Phytophthora Root Rot Introduction

Photograph showing dead grasstrees infected with Phytophthora root rot
Colour photograph showing dead grass trees infected with Phytophthora Root Rot.

Phytophthora ('fy-toff-thora') root rot is an introduced pathogenic water mould also known by the names: cinnamon fungus; jarrah dieback; wildflower dieback and by its scientific name Phytophthora cinnamomi. It is one of the worst invasive plant pathogens in the world and in Australia is recognised as a Key Threatening Process that severely degrades susceptible vegetation communities and kills susceptible plants.

It is believed to have been introduced to Tasmania following European settlement and is now well established in many areas of moorland, heathland and dry Eucalypt forest in Tasmania. Phytophthora root rot has the potential to significantly alter the plant communities in these vegetation types. Many different species of plants are affected by Phytophthora root rot, such as grass trees, egg and bacon plant, white waratah and Christmas bells.

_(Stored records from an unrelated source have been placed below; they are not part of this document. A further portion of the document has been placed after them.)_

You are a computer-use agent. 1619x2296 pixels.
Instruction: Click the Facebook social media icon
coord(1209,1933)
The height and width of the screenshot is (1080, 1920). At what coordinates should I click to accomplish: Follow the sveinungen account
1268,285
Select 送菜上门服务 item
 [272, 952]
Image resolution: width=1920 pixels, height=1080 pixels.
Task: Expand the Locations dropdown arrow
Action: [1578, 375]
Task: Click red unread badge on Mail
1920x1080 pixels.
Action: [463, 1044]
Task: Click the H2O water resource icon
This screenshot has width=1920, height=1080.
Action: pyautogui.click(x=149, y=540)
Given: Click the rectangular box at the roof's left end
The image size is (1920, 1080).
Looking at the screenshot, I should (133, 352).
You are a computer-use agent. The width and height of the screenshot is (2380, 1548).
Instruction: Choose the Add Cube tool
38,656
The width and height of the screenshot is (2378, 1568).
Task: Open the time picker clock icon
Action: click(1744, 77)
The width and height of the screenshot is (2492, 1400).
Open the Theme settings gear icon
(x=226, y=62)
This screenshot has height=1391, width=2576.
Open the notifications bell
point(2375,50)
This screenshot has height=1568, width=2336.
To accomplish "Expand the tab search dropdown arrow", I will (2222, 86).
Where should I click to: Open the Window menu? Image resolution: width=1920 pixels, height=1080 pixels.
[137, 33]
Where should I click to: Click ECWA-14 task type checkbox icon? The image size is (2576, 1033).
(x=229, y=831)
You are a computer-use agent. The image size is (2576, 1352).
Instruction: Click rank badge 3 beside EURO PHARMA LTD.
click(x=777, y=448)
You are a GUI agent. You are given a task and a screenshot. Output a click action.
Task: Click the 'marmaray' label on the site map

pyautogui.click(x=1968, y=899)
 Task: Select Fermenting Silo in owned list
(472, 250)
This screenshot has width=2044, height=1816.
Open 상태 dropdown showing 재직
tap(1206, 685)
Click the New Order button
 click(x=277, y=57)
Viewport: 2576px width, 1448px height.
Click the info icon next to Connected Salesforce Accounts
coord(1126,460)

Some threatened plant species in Tasmania are known to be declining as a result of Phytophthora root rot and more threatened species could also be affected should the fungus be introduced to their populations.

People can transport the fungus to new areas on dirt adhering to vehicles, items they are carrying or footwear. As the microscopic pathogen lies hidden from view within infected soil, it is best managed by precautionary cleaning of vehicles, footwear and equipment between sites you visit to ensure it is not transfered to uninfested bushland.